By José Angel Lorenzo, Co-Founder and Chief Scientist, MatrixSpace
Today marks a personal journey for MatrixSpace and for me personally – our long-awaited public introduction.
MatrixSpace marks a two-and-a-half-year journey which Greg Waters, co-founder and Executive Chair and I began in December of 2019 in a San Francisco cafeteria. We were attempting to solve a problem that everyone kept discussing with me: How can we connect people and smart machines in a ubiquitous way? How can we support edge data processing faster and easier so that we can use the information that is available to us immediately—not after the fact. My friends were all complaining that while IIoT was supposed to be the holy grail, it was failing and failing miserably. The ability for a sensor to communicate to a human or machine to enable real-time decision making was non-existent. Decisions were having to be made much later when video and information could be obtained.

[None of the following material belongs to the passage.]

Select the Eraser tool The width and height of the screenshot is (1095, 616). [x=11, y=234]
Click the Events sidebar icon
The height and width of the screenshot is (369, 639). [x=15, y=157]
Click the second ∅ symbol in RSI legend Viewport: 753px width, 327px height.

Furthermore, everyone was complaining that each sensor stood alone, unable to communicate with one another. They could not share pertinent information to enable the stronger and critical decision making IIoT promised.

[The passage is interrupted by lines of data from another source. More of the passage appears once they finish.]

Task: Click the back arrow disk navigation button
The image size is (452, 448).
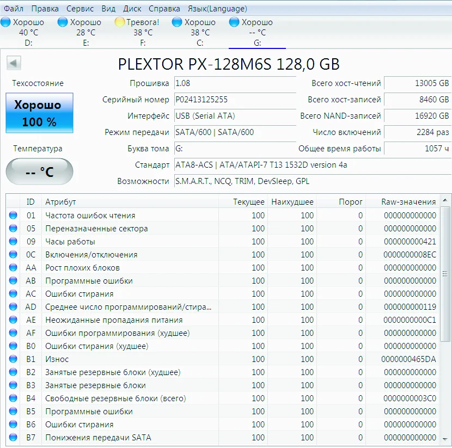Action: pos(14,63)
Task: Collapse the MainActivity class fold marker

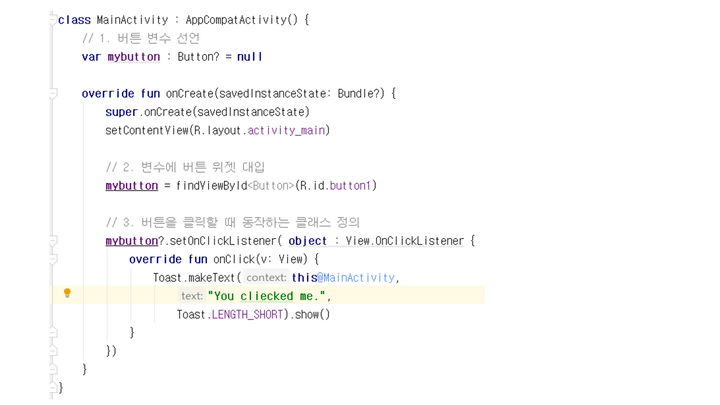Action: (x=53, y=20)
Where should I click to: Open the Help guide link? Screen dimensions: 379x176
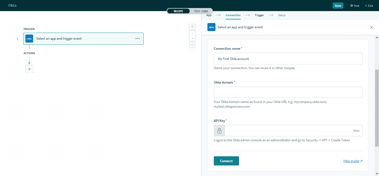tap(351, 161)
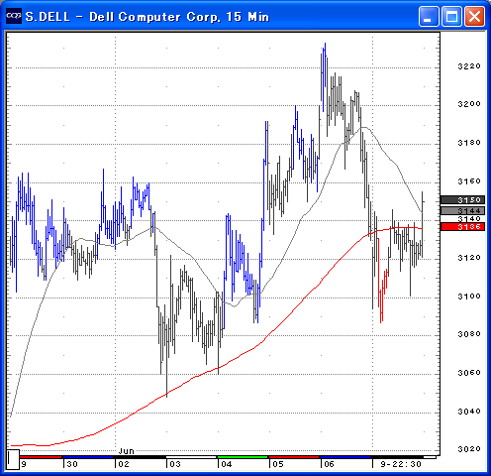Click the small empty box at bottom-left corner
The image size is (491, 476).
(x=13, y=459)
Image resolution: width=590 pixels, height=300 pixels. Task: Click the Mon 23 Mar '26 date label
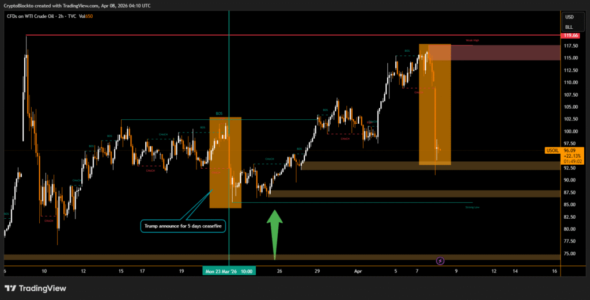pos(229,271)
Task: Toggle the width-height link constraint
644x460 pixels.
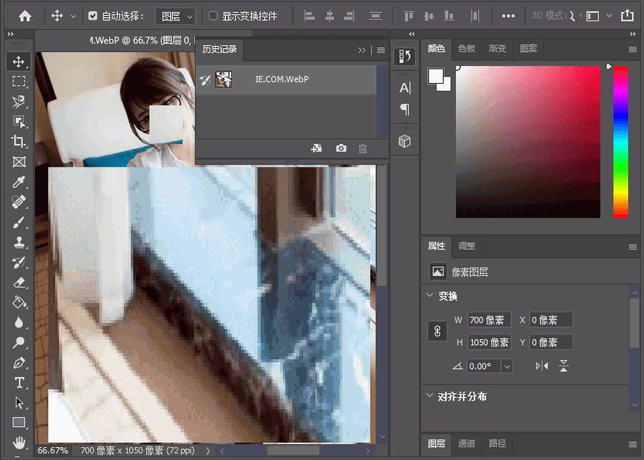Action: point(436,331)
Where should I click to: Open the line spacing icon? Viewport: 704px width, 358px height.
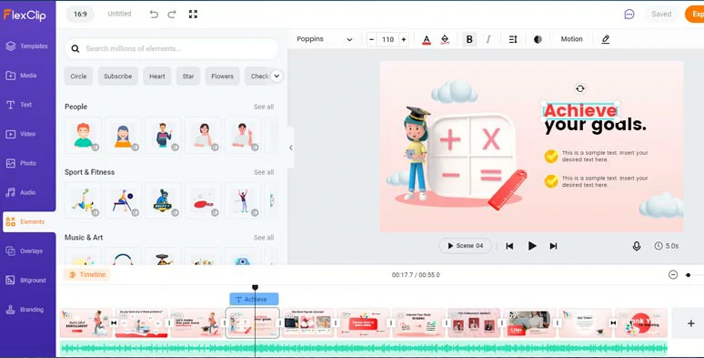click(513, 39)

Our goal was simple – change this so that communications and the associated information exchange could happen on a real-time basis.
We knew how we could solve this. Combining my knowledge on millimeter wave sensing and imaging, with Greg’s business leadership and vision of what we could do, coupled with the opportunity of using the unique facilities that Northeastern University has in its innovation campus in Burlington, MA. So we created MatrixSpace. We knew we wanted a name that represented the power of where we could go and the fact that we believe there are no boundaries.
Soon we presented our company to Dan Nobbe and Matt Kling, who also saw the vision and joined our team. Each of them is leading the development of a new solution that offers edge sensing – the power of AI along with a communications network that could go very long distances and at the same time offer and support a robust bandwidth capacity. We thought about this in a rule of threes – sort of like the old Star Trek Tri-Coder. As our work started to take form and shape, Greg reached out to his business partners, who also understood our vision and the possibility of what MatrixSpace could be. It’s a founder’s dream to have investors such as Mark Twaalfhoven and David St John who are industry legends in their respective fields. They have already spent considerable time with us, helping shape the company’s future.
The launch is only the beginning. Our R&D team is working around the clock – still in that basement area here at Northeastern University creating new applications and solutions this framework can support. Every day we come to work with the goal of making the world a better place and taking advantage of the benefits that technology can offer but at a level that is easy and simple for everyone to be able to benefit.
Welcome to our journey – we’re excited to share our story.